Science

Uber Freight and Amazon Prepare to Fight Over Future-Trucking

Pixabay

Trucks allow the economy to function. There would be no sprawling grocery stores, online shopping, or other businesses without this vast network of drivers criss-crossing the country. Yet many people don’t think about this industry — until now, thanks to competing initiatives from Uber and Amazon, which are both working on services to change the future of trucking.

Both companies have similar ideas. Uber has slowly launched a service called Uber Freight that connects businesses that need to ship things with truckers willing to drive them. Amazon is said to be working on a similar product, first for its own use, and then for everyone else who needs to find a way to get a product from a California warehouse to a Vermont doorstep.

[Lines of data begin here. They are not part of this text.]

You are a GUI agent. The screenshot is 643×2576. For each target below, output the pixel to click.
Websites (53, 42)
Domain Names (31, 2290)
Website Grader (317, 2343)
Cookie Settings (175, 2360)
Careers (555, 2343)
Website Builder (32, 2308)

Uber Freight makes sense. The company is built on connecting people with drivers, and it acquired a startup called Otto in August to build autonomous trucks capable of traversing the country’s highways without the assistance of a human driver. Uber could use the service to make shipping more convenient, teach its self-driving trucks, and usher in the era of autonomy.

Amazon’s service would be similar in its intentions. The company’s working on and Uber-like app to fill its own needs — much of its business depends on getting items from points A to B — by making it easier to handle shipments and cut out broker fees.

Those fees could make both of these services more appealing to businesses and drivers. Brokers can take large percentages of a manufacturer/ distributor’s fee to a shipping company in exchange for matching them up. Uber and Amazon will help the two sides of the business communicate with each other and could take a smaller cut of the payment. This would make shipping products more lucrative for everyone.

But the services are likely to differ in their execution. Uber is a platform that, for the most part, only makes its money by taking a cut from all the transactions it helps facilitate. The company’s often-controversial practice of raising fees at peak hours (“surge pricing”) could also make it hard for companies to know how much they’re going to spend at any given time.

Amazon is more interested in selling things to people and helping others do the same. That’s why it offers products like Amazon Web Services — the company needed a way to make sure its website performed as well as it could, so it built one, and then it turned it into another revenue source by giving others access to it. The same could happen with trucking.

Now the question is which approach is going to prove more popular: Uber’s plan to use Uber Freight as a teaching tool for its autonomous trucks while potentially making money via surge pricing, or Amazon’s hope to make truckers and businesses happier while making a few bucks in the process. (Uber declined to comment for this story.) We’ll find out soon, as Uber Freight’s expected to debut in 2017 and if the secretive Amazon has let slip information about its service, chances are good that it won’t be too far behind.